▸ **Task description**: Please copy the listing from the line with "Image resolution: width=2576" through the end of the listing, requests included, shifting every coordinate in the answers by -108. Give only those lines.

Element lookup listing:
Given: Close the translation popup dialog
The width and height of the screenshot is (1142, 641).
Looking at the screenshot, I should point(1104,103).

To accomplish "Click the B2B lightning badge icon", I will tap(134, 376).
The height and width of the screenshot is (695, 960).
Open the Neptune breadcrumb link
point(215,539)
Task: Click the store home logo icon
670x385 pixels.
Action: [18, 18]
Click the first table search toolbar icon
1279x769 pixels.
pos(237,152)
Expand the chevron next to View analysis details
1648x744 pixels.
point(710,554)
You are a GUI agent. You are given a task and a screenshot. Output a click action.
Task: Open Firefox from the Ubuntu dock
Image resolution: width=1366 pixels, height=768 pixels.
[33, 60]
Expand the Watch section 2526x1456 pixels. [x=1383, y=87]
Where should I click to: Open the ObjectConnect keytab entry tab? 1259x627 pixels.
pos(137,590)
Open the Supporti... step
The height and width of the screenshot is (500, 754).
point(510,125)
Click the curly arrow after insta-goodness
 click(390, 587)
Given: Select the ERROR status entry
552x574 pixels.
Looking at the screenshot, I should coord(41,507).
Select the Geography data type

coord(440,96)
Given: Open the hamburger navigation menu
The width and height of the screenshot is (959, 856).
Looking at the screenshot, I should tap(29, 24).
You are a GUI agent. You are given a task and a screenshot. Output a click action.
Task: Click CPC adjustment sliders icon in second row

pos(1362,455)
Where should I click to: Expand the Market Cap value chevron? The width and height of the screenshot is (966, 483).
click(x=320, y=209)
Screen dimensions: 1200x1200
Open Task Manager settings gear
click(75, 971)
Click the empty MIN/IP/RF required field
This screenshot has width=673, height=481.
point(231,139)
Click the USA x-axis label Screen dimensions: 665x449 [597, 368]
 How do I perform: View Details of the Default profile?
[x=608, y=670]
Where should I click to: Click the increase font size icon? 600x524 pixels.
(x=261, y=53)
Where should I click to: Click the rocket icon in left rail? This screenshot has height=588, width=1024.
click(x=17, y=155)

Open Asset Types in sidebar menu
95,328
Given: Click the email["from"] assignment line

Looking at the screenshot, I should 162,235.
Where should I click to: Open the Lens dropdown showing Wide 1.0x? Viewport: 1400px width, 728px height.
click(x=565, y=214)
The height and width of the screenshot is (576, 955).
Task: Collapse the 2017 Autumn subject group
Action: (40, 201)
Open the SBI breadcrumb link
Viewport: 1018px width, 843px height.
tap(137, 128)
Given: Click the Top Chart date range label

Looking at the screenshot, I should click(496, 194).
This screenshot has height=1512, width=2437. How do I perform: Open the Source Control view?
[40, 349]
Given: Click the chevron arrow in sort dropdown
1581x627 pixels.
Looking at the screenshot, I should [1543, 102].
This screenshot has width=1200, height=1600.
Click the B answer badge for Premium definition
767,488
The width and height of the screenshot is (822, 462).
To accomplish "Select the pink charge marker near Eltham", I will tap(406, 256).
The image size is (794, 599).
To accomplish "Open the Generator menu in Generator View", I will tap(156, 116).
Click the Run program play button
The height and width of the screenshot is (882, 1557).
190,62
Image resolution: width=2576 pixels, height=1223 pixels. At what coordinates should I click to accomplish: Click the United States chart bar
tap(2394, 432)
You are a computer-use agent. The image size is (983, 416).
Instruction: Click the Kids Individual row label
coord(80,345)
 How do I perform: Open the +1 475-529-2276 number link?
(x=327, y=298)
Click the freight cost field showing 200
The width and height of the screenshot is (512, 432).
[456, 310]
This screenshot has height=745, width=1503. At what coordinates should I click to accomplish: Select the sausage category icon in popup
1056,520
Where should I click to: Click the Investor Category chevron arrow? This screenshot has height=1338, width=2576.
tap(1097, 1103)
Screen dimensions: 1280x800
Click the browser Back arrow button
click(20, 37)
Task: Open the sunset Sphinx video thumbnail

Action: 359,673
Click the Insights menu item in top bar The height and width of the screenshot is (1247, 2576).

▸ **Solution for this problem**:
Image resolution: width=2576 pixels, height=1223 pixels. At what coordinates should I click to accomplish: Click the United States chart bar
tap(2286, 324)
You are a computer-use agent. The image size is (983, 416).
Instruction: Click the Kids Individual row label
coord(-28,237)
 How do I perform: Open the +1 475-529-2276 number link?
(x=219, y=190)
Click the freight cost field showing 200
The width and height of the screenshot is (512, 432).
[348, 202]
This screenshot has height=745, width=1503. At what coordinates should I click to accomplish: Select the sausage category icon in popup
948,412
Where should I click to: Click the Investor Category chevron arrow? This screenshot has height=1338, width=2576.
tap(989, 995)
Screen dimensions: 1280x800
Click the browser Back arrow button
click(-88, -71)
Task: Open the sunset Sphinx video thumbnail

Action: 251,565
Click the Insights menu item in top bar The height and width of the screenshot is (1247, 2576).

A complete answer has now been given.